There is considerable debate whether to “buy the dip” or not as financial markets react to the coronavirus outbreak.
Amundi Asset Management, Europe’s largest fund manager with €1.45 trillion ($1.6 trillion) in assets under management, is taking it one step further, and saying it sees opportunities in emerging market equities.
“Unless the ‘elevated uncertainty’ is able to derail the global economy into a shock—which is not our scenario now—excessive downward setbacks in prices could provide entry points for asset classes with attractive valuations and good fundamentals.

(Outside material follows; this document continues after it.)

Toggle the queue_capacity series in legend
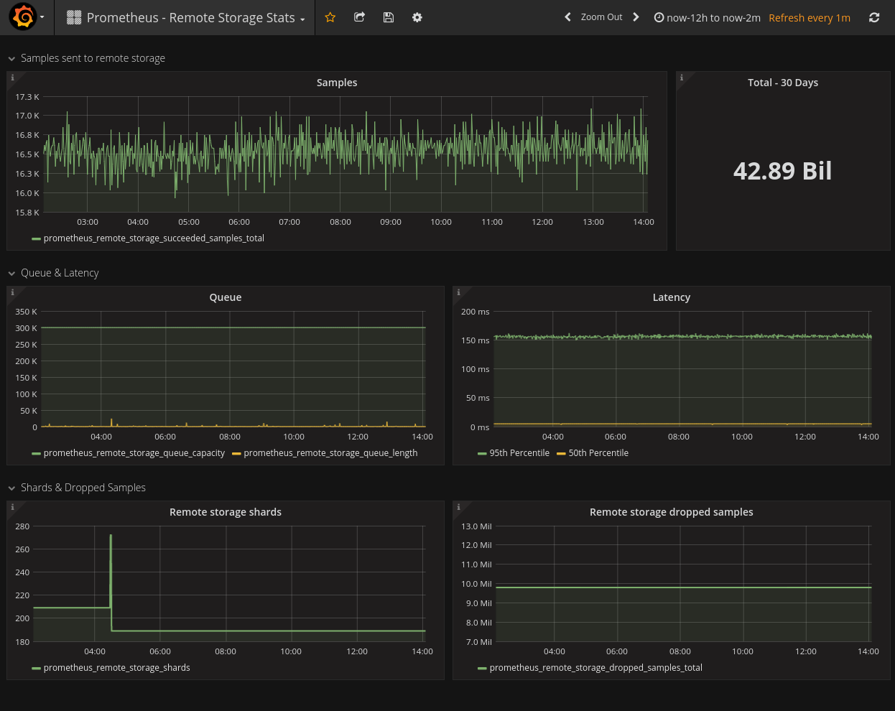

In particular, we see selective opportunities in EM [emerging market] equity given the reacceleration of earnings growth, attractive valuations and the prospect of a weaker U.S. dollar DXY, -0.22%. The short-term issue due to the Chinese situation is an opportunity to add to this asset class, barring any disruption to the global outlook,” said Pascal Blanqué, Amundi’s chief investment officer.
In particular, the firm is recommending emerging markets that are relatively insulated from the virus and can benefit from either strong domestic demand or the continuing shift in the value chain.
“For example, we expect strong growth to remain in Vietnam, activity to slightly rebound in Indonesia and, the Singapore economy to benefit from stabilization and the eventual pickup of industrial production and global trade,” he wrote. On China, Amundi recommended being more cautious on vulnerable sectors such as hospitality and aviation, as well as tourism-related companies sensitive to Chinese demand.